Bernstein había sido deplorado por todos a mediados del XIX: era tomado por un marxista más entre los liberales y reaccionarios deseosos del retorno al Antiguo Régimen; mientras, en el otro extremo, los revolucionarios de distinto percal (sansimonistas, marxistas, corrientes anarquistas, nihilistas como Hipólito y el hijo falso de Pavlichtchef en El Idiota de Dostoyevski), considerarán el revisionismo de Bernstein como una renuncia a la Revolución.
Durante la Comuna parisina, Robespierre será de nuevo reivindicado, pero el espíritu revolucionario durará tan poco como las trincheras. Las ideas de Bernstein madurarán después de que Europa experimente las consecuencias de fin de civilización de dos guerras totales, así como una grave crisis financiera entre ambos conflictos, para que se impongan el posibilismo y la visión posibilista de la realidad.
Actualidad
Nos hemos alejado lo suficiente de la memoria de la II Guerra Mundial para temer las consecuencias de anteponer el fin a los medios, tentación que se mantiene elevada con el auge de los populismos, tanto en la Europa continental como en el mundo anglosajón.
Del mismo modo, la figura espectral de Hipólito y su pandilla de nihilistas toma asiento en los cafés europeos, tomando distinta forma en función del tipo de anihilamiento propuesto: el fundamentalismo religioso de los descendientes de inmigrantes inadaptados, la llamada revolucionaria y el lío de consignas entre los jóvenes extremistas, cada vez más desconcertados en un mundo en que los ataques a la mundialización y las alabanzas a la Baader-Meinhof llegan tanto desde las líneas supuestamente izquierdistas como desde esa extrema derecha que anida en las cloacas de Internet.
Mientras los nihilistas de hoy recuerdan cada vez más a Hipólito y sus amigos, llamando a la revolución para instaurar no se sabe bien qué, la información sin tintes apocalípticos no interesa y es arrinconada por todos: redes sociales y medios oficiales no logran viralidad alguna cubriendo noticias y datos estadísticos que muestran una mejoría global.
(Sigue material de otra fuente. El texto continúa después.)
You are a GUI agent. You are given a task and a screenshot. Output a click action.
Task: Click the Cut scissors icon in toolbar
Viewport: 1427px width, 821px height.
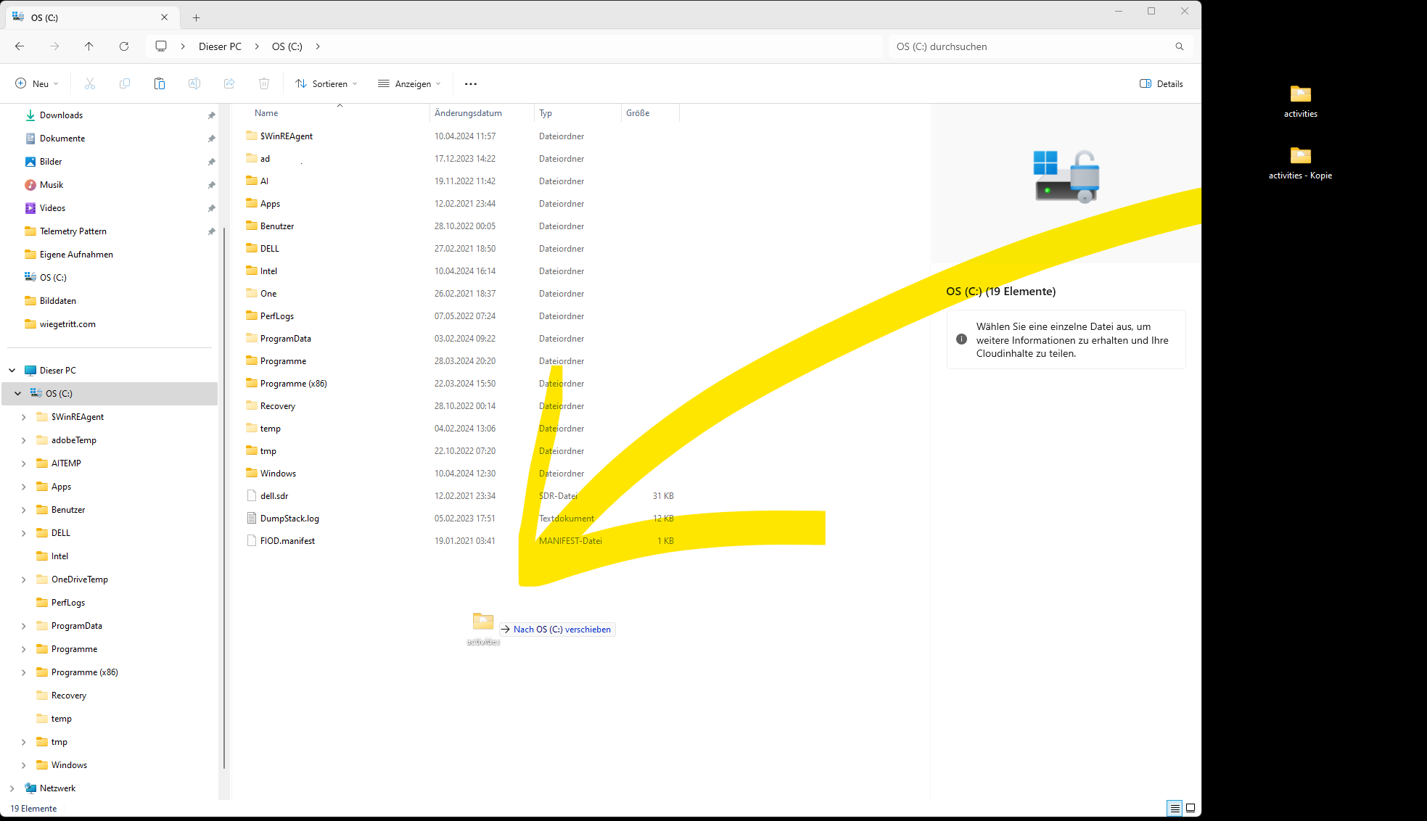coord(90,84)
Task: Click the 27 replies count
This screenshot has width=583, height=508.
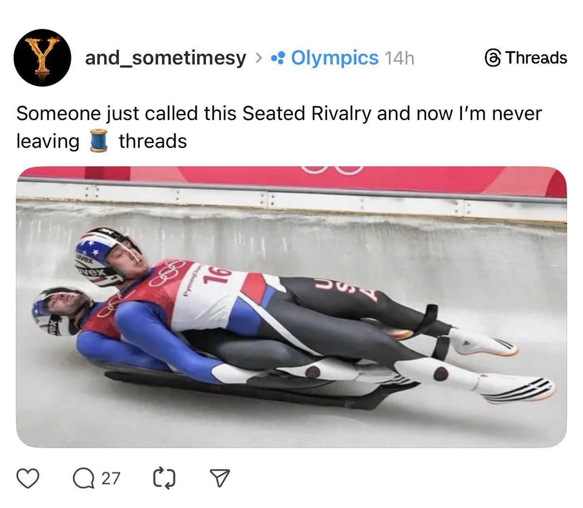Action: 111,478
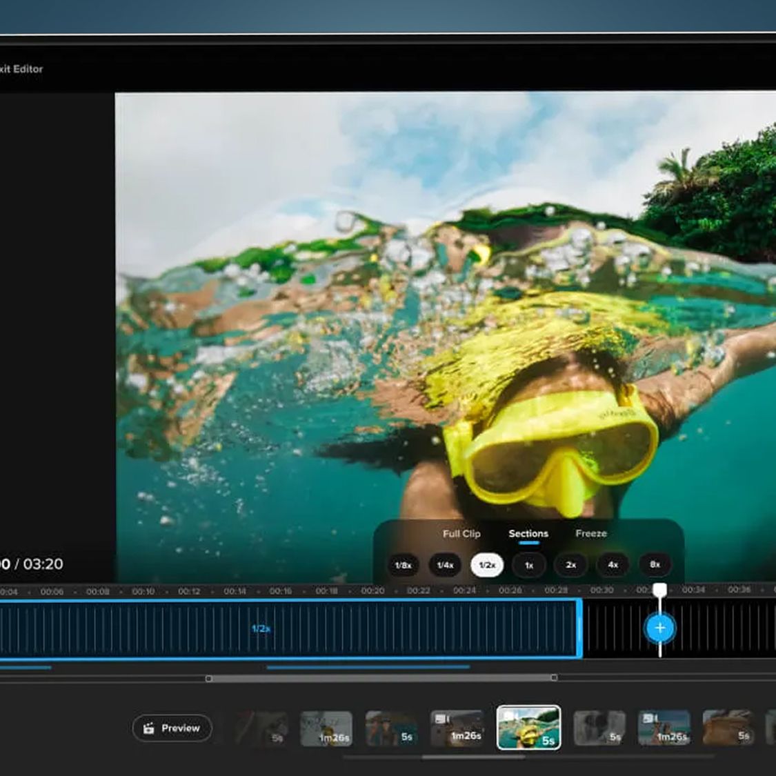Select the highlighted 1/2x speed pill
This screenshot has width=776, height=776.
pos(487,565)
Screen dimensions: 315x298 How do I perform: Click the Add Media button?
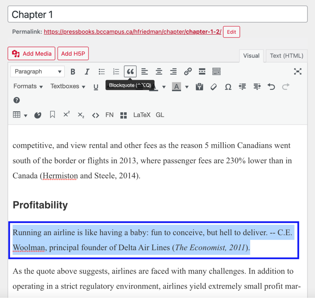(31, 54)
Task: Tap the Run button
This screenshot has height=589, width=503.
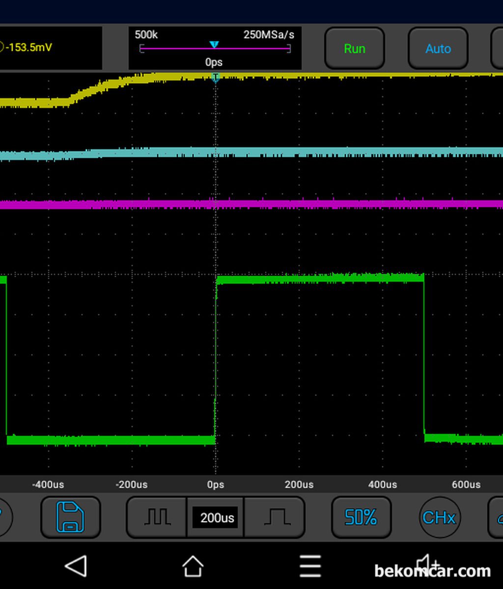Action: pyautogui.click(x=354, y=49)
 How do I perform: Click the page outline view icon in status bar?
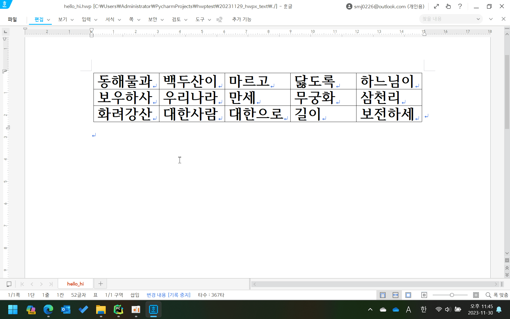point(383,295)
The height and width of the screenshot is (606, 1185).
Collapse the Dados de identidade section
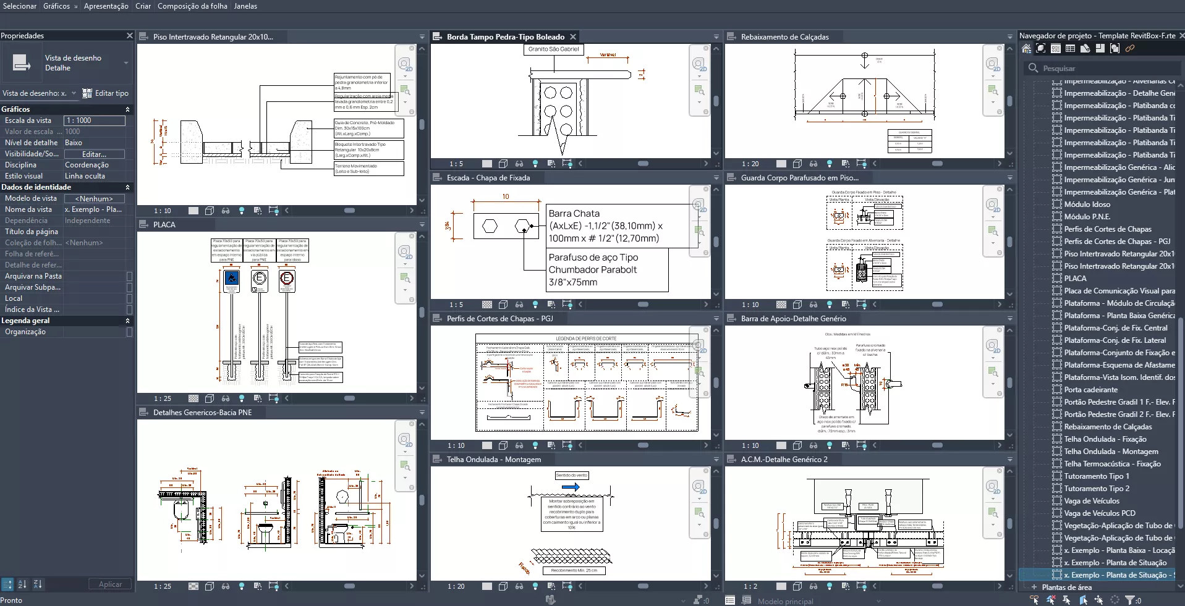point(128,187)
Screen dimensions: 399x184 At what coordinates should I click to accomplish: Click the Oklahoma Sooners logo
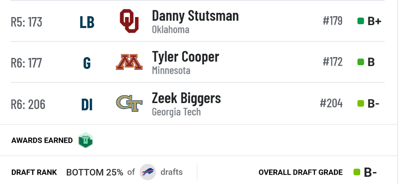[129, 21]
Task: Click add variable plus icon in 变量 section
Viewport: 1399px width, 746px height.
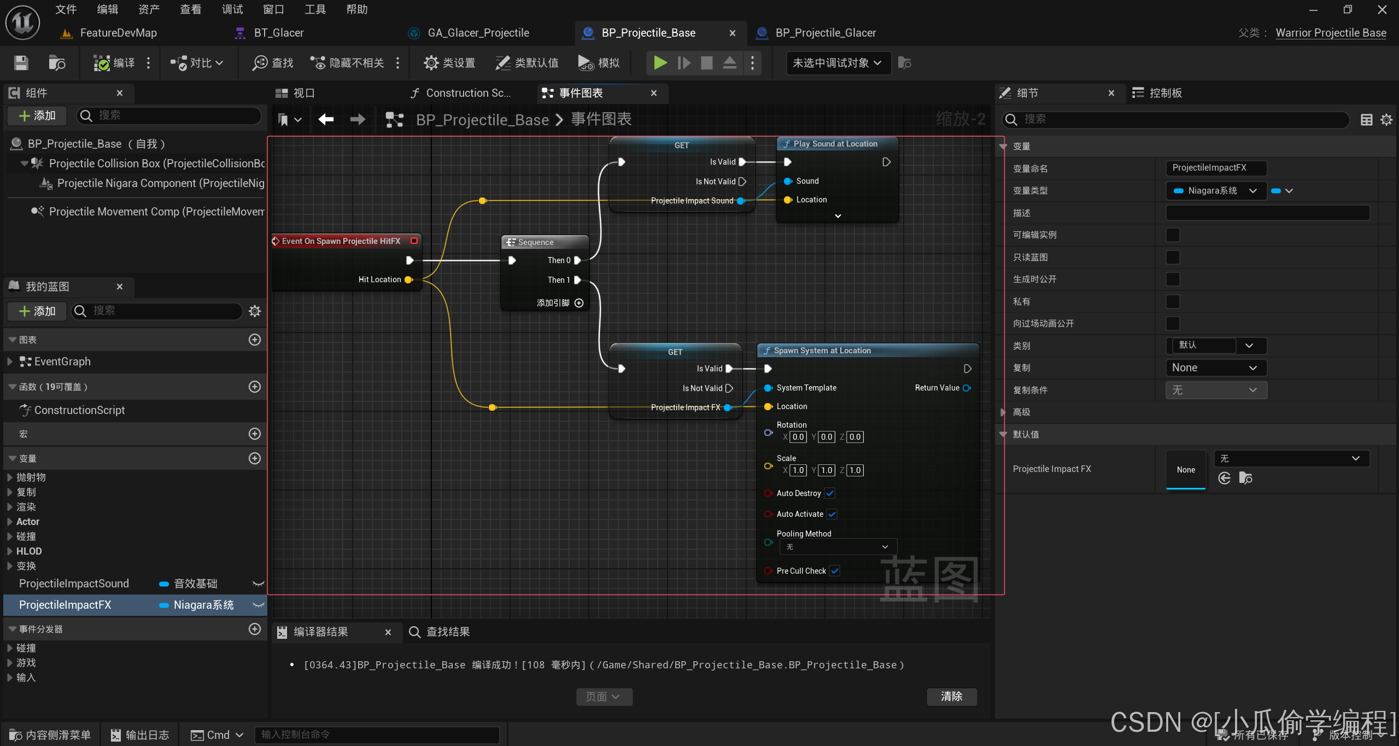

La lectura de la actualidad nos habla de desastre, de situación irrespirable. Hay motivos para la preocupación, pero también noticias más halagüeñas que no gustan a los Hipólitos del mundo. Las tendencias lentas que van bien se acumulan: por primera vez, la clase media supera el umbral de la mitad de la población mundial (análisis de Brookings), pocos años después de que se confirmara que, hoy, hay más personas viviendo en ciudades que extendiéndose en zonas rurales.
En estas ciudades, infraestructuras y buena planificación pueden reducir en poco tiempo tanto el impacto ambiental como las peores consecuencias de la desigualdad (esperanza de vida, acceso a la vivienda, seguridad ciudadana, bienestar percibido por la mayoría, etc.).
La rebeldía de Camus y del último Orwell
Los árboles urbanos pueden almacenar casi tanto carbono como los bosques tropicales, y hay muchas oportunidades para mejorar materiales, tecnologías y usos de productos. La mejor cura contra el nihilismo, creen Nietzsche, Camus o la escritora estadounidense Toni Morrison (sus personajes, a los que el eugenismo ha privado de un pasado de raigambre comprensible, encuentran maneras de reconciliarse con el mundo), es encontrar sentido a la vida, aunque la posibilidad parta a menudo de lo pequeño y próximo: crear, ayudar, comprender, amar… Viktor Frankl lo llamará voluntad de sentido.
En ocasiones, el mayor acto de rebeldía es defender la mesura, comprender la diferencia, evitar la tentación del odio y la expiación colectiva. Aunque comprender implique, en ocasiones, aguantar las pestes de nihilistas como Hipólito, el tísico de El idiota. En El idiota, el príncipe Myshkin es el lúcido, es el Camus de L’Homme révolté y Le Premier Homme.